Risa, por supuesto, no había dicho toda la verdad. Había sido amenazada, sí, pero no por deudas de juego. Sin embargo, jamás podría revelar la verdadera razón. Así que tuvo que inventar una excusa.
Leticia y Pascual estaban furiosos. Media hora después, finalmente se calmaron un poco. Pascual tuvo que tomar varias pastillas para el corazón; de lo contrario, su enfermedad cardíaca habría vuelto a manifestarse. Risa, por su parte, permanecía de pie en un rincón, llorando en voz baja. Adda, que había disfrutado del espectáculo, se mostraba bastante satisfecha.
Adda dijo: "Papá, ya que Risa vendió sus acciones, ya no tengo nada que hacer". Pascual, furioso, replicó: "¿Qué más quieres, hacerme morir de rabia? ¿Acaso estarás contenta solo cuando veas a la familia Atenas en bancarrota?" Pero Adda respondió con calma: "Si la familia Atenas quiebra, no será por mi culpa, así que no desquites tu ira conmigo".
"¿Qué necesitas para ayudar?", preguntó Pascual.
"Papá, hacer que MissA retire la demanda no es fácil, ni sé cuánto costará", respondió Adda, mientras miraba hacia Risa en el rincón. "Risa vendió sus acciones por treinta millones, así que no pediré más, solo dame esos treinta millones y estaré dispuesta a ayudar a la empresa esta vez".
Pero Pascual consideró que esta era una solución perfecta. Era como si su hija le hubiera dado una salida. Parecía que Adda seguía siendo esa buena hija amable y considerada en su corazón. Con el rostro serio, Pascual dijo a Risa: "Si no firmas ese pagaré, romperé toda relación contigo".

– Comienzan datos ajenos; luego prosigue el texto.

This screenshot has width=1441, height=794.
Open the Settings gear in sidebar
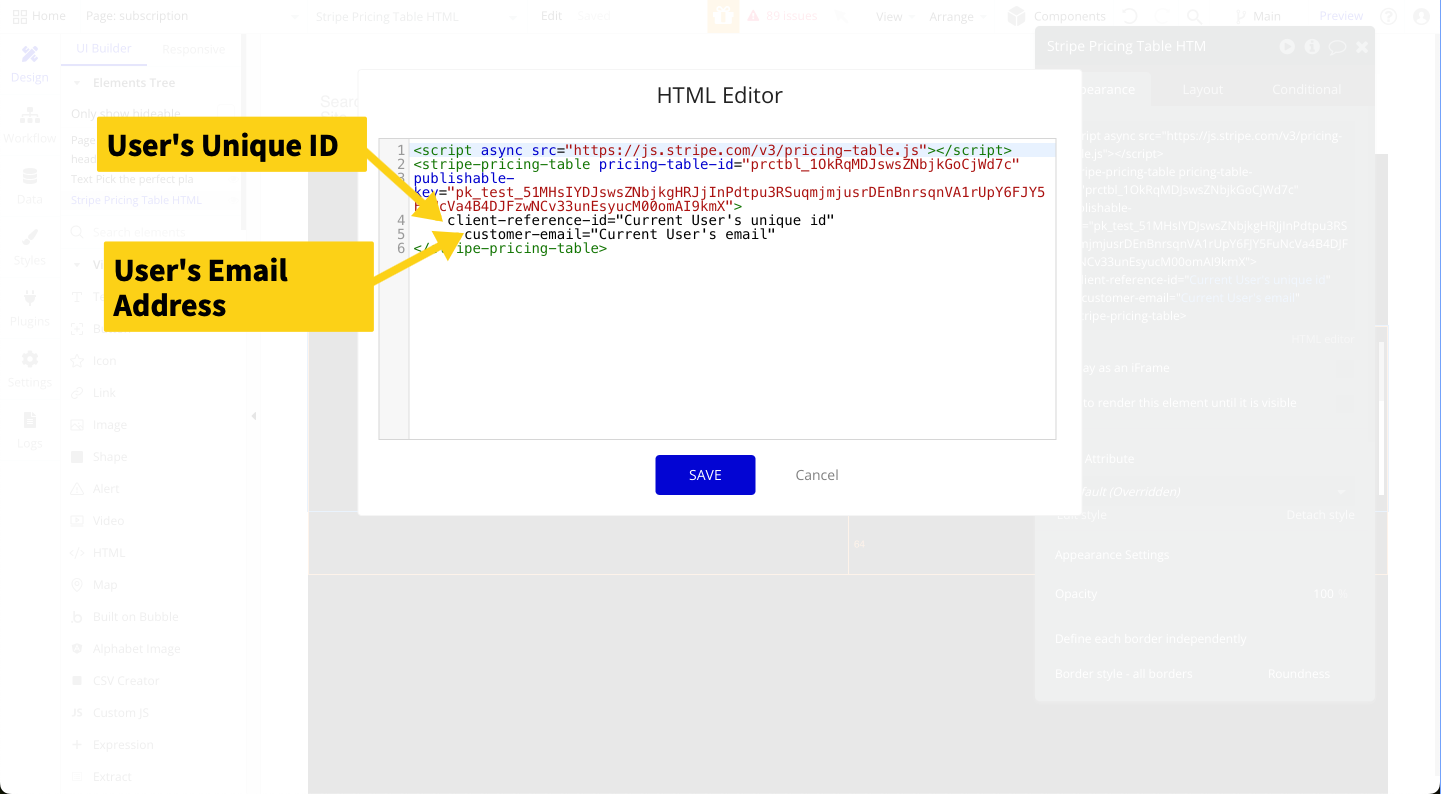point(29,368)

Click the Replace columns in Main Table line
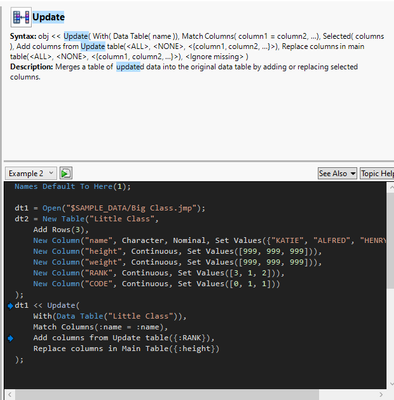[126, 349]
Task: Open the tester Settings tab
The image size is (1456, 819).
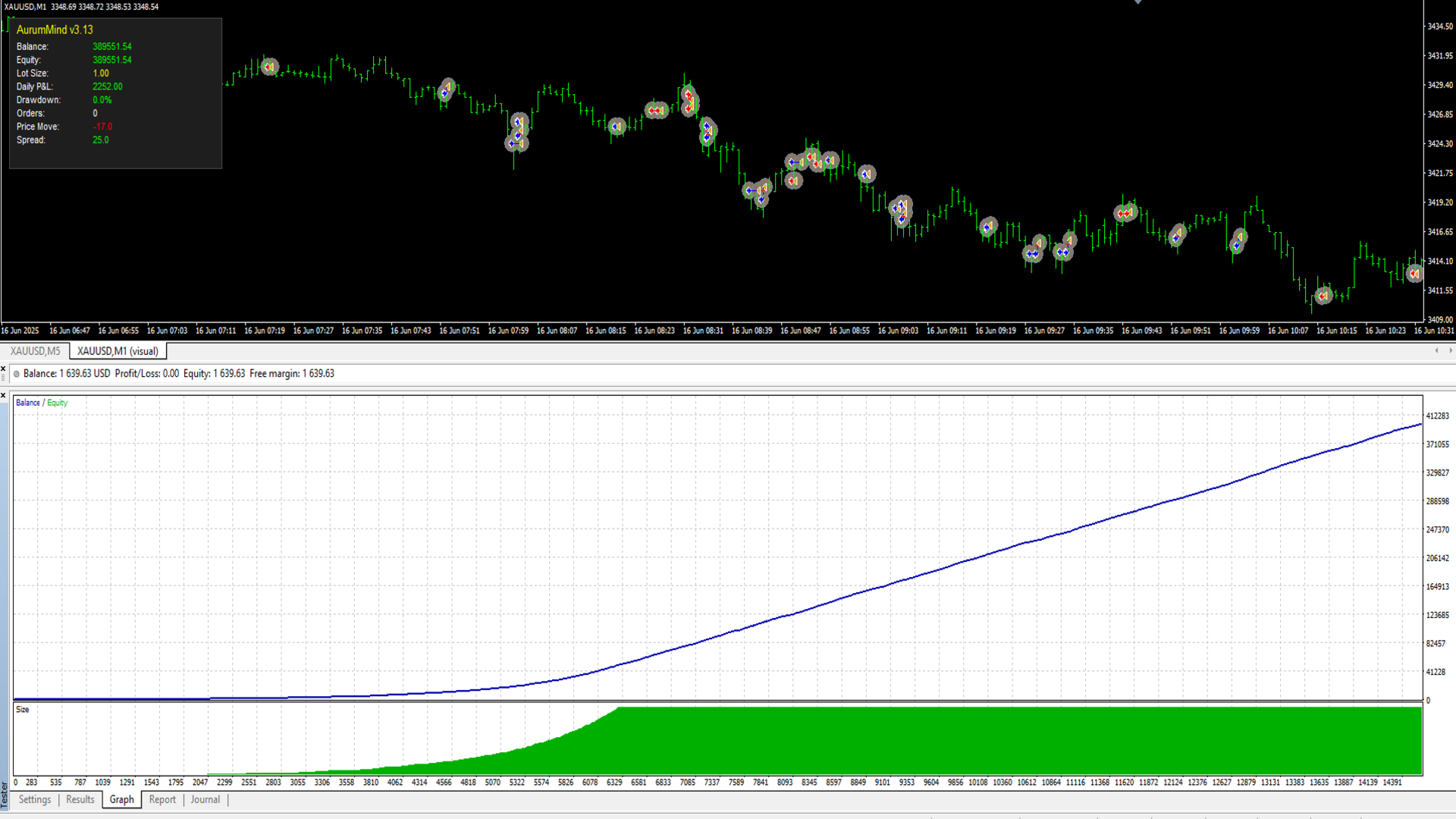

Al ver la expresión fría de Pascual, Risa supo que hablaba en serio. Al final, humillada, firmó el pagaré ante un abogado, y se hizo la notarización. Después de firmar, Adda tomó el documento y dijo: "Risa, cada centavo que ganes de ahora en adelante debe ser depositado en mi cuenta, si no, te demandaré en la corte para que pagues. Y si no lo haces, te convertirás en una morosa, con restricciones de viaje y limitaciones de gastos lujosos. Supongo que no querrás eso".